→ **Set problem**: Return the stretch of the Apache lakehouse newsletter from "Apache Iceberg" through "at read time.", word for word.

→ **Provided passage**:
★ ★ ★

DEV Community

Cover image for Apache Data Lakehouse Weekly: March 3–10, 2026
Alex Merced
Alex Merced

Posted on

Apache Data Lakehouse Weekly: March 3–10, 2026

The Apache lakehouse ecosystem had another active week. AI and ML workloads continued to drive design decisions across all four projects. Polaris is settling into its new life as a top-level Apache project, Iceberg is wrestling with wide-table write patterns that feature stores demand, Arrow is sharpening its IPC transport options, and Parquet's ALP floating-point encoding is moving toward a final vote. The open lakehouse stack is growing up fast.

Apache Iceberg

Efficient Column Updates: From Sync to Proposal

The biggest Iceberg conversation this week followed a dedicated community sync on March 4. Anurag Mantripragada organized the call to push forward the efficient column updates proposal. The problem is real: tables with thousands of columns, common in ML feature stores, suffer severe write amplification when Copy-on-Write and Merge-on-Read operations touch even a small number of columns. The proposed fix writes only updated columns to separate column files and stitches them together at read time.

★ ★ ★

→ **Extracted information**:
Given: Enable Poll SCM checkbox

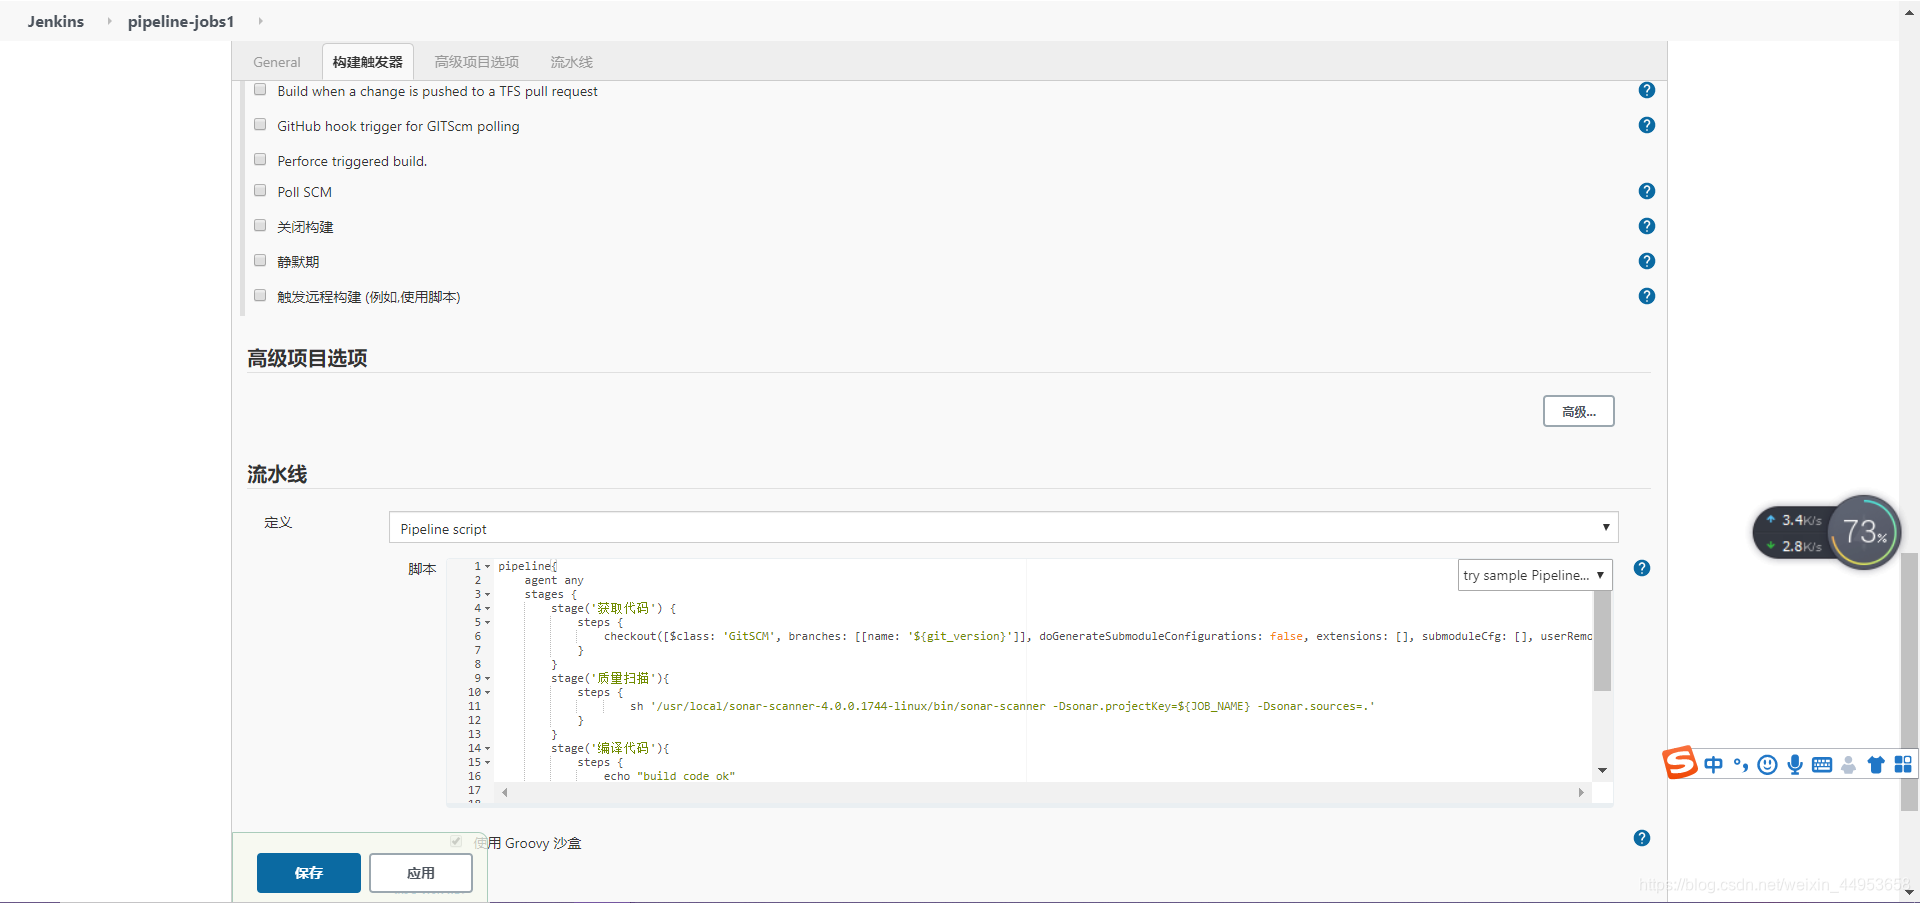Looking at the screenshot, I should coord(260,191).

★ ★ ★

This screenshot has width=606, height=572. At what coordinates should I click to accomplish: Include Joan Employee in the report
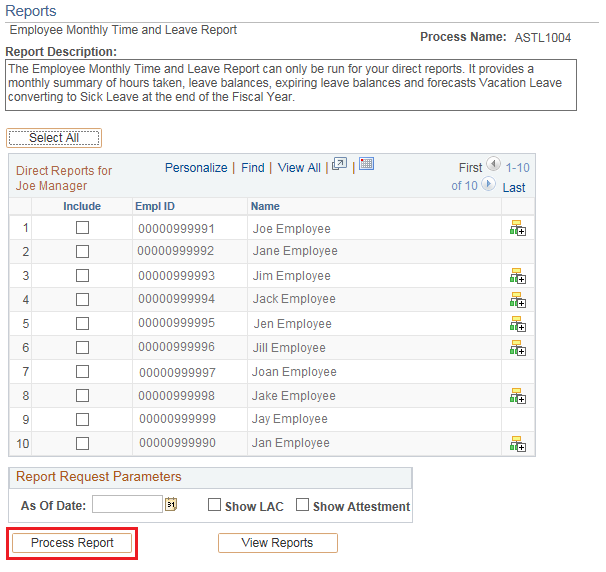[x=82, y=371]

★ ★ ★

→ **Final result**:
Apache Iceberg

Efficient Column Updates: From Sync to Proposal

The biggest Iceberg conversation this week followed a dedicated community sync on March 4. Anurag Mantripragada organized the call to push forward the efficient column updates proposal. The problem is real: tables with thousands of columns, common in ML feature stores, suffer severe write amplification when Copy-on-Write and Merge-on-Read operations touch even a small number of columns. The proposed fix writes only updated columns to separate column files and stitches them together at read time.